Gonzalez operated at least two tax prep services, SV Tax and JNC Tax Professionals, from Jan. 1, 2018, and April 15, 2021. During that time, Gonzalez prepared 1040s for clients that she knew contained false and fraudulent information. Primarily, she reduced the amount of clients’ reportable income by deducting losses on Schedule C for businesses that were either inflated or did not exist.
She was indicted for 10 counts a year ago and pleaded guilty to one count in December 2024.
She was also ordered to pay $297,777 in restitution.
Miami: A U.S. district court has issued an injunction against tax preparer Nia Daniel that bars her from preparing returns for others, having an ownership stake in any tax prep firm, or assisting or training others in tax prep through at least Jan. 27, 2028.

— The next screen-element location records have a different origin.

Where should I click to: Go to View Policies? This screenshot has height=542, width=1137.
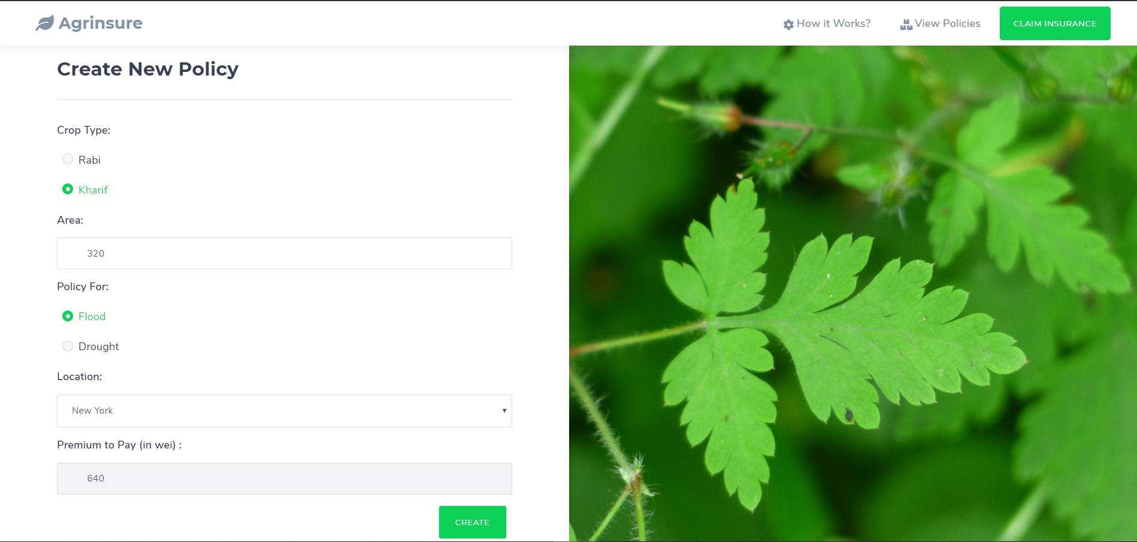[x=947, y=23]
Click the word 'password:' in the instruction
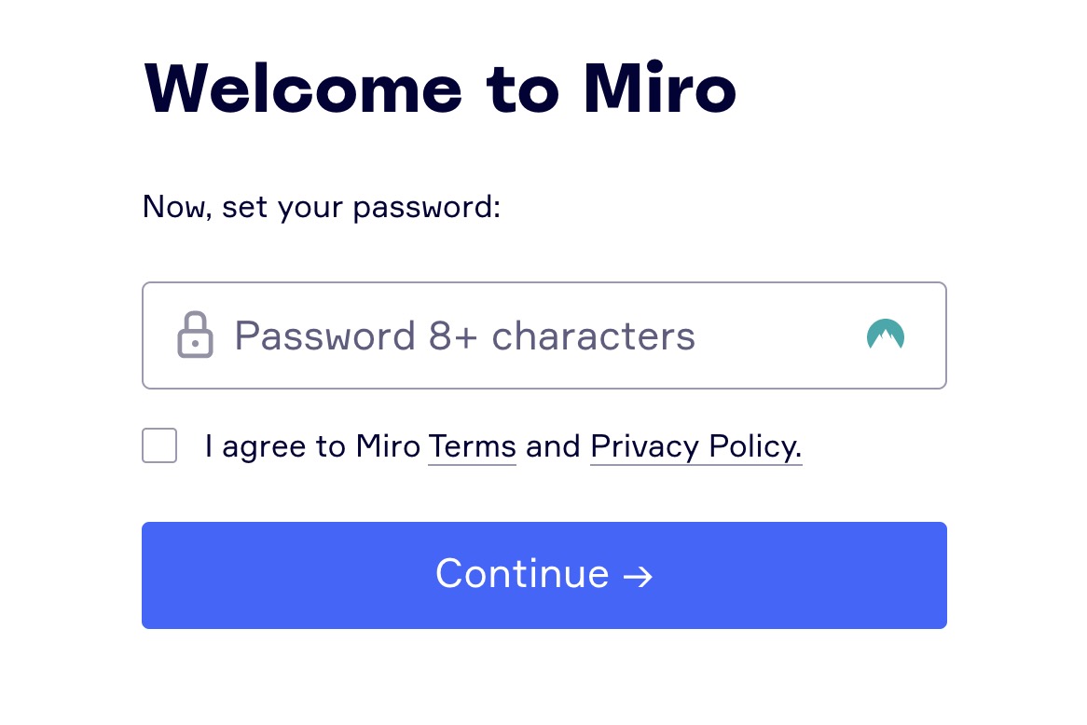Viewport: 1087px width, 725px height. click(x=426, y=208)
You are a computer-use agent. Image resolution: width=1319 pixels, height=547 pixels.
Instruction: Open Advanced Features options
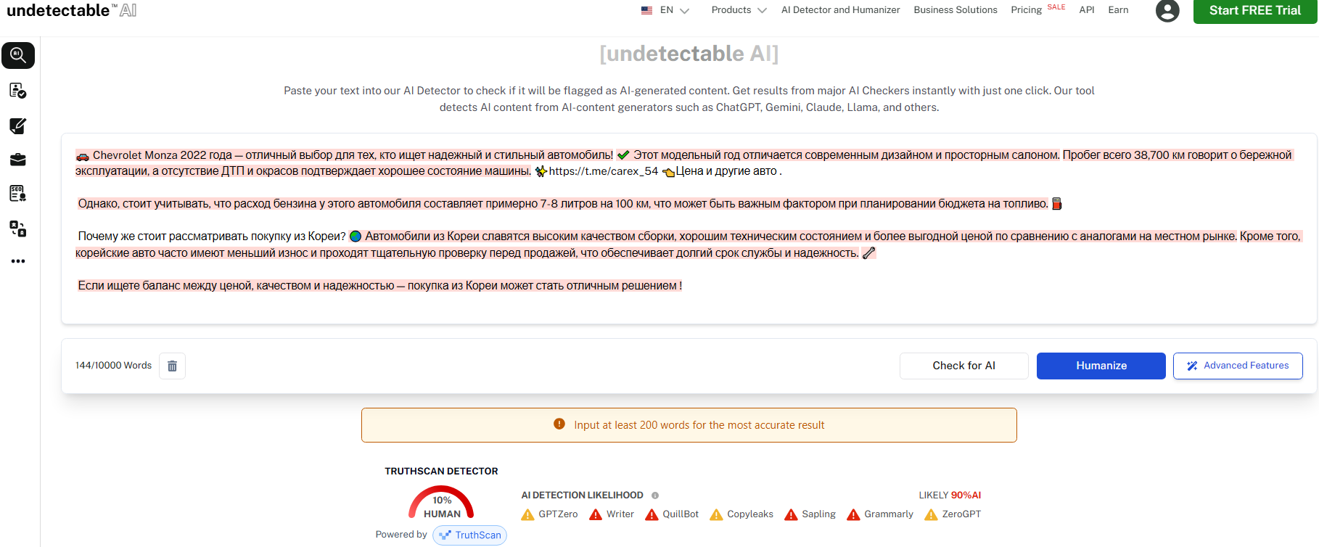[x=1238, y=366]
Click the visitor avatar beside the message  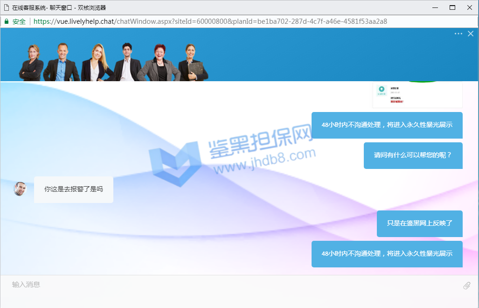[x=20, y=189]
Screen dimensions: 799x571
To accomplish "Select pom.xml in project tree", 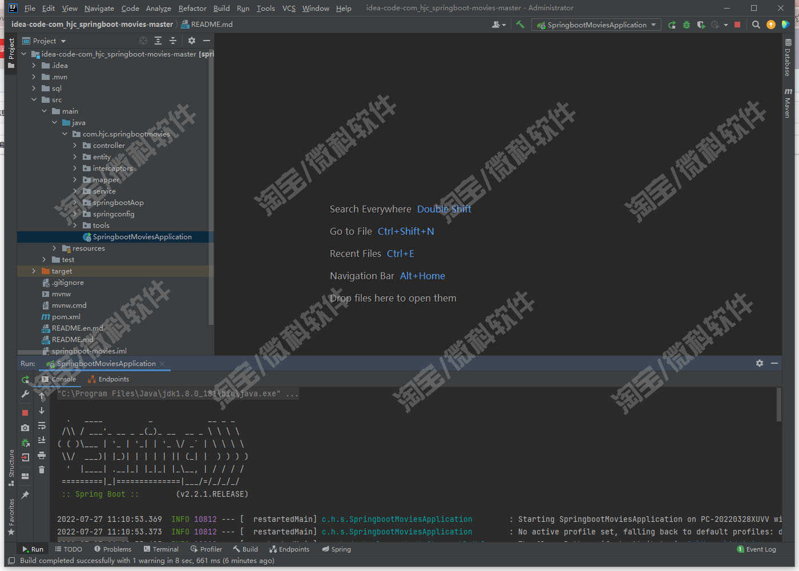I will 66,317.
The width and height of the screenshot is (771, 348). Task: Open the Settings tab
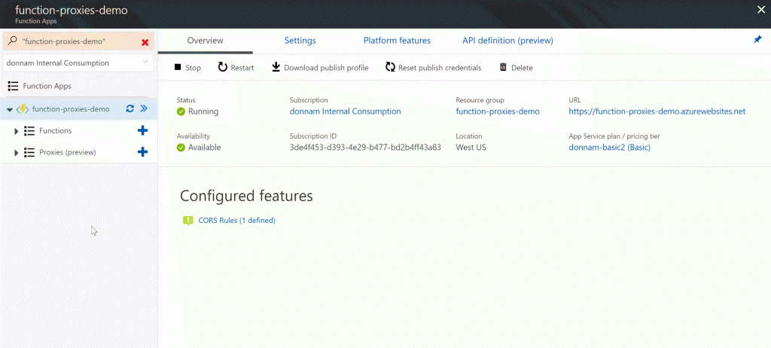[300, 41]
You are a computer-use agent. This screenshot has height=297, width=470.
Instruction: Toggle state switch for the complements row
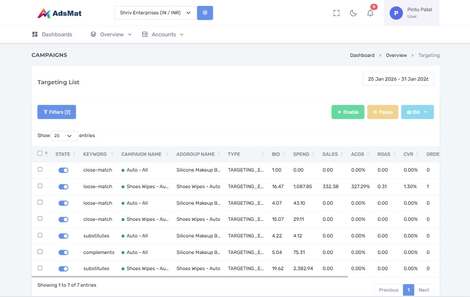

The complaint alleged that Daniel understated clients’ tax liability and claimed inflated refunds largely by falsifying or overstating business expenses; claiming the Work Opportunity Tax Credit for clients who did not qualify; falsely claiming other credits, such as the American Opportunity Credit and Residential Energy Credit; and falsifying income and filing status to inflate the Earned Income Tax Credit.
According to the complaint, the IRS estimated a tax loss of more than $500,000 in 2023 alone from returns prepared by Daniel.
The court also ordered Daniel to disgorge $446,000 she’d received from her tax prep business. Daniel agreed to both the injunction and the disgorgement.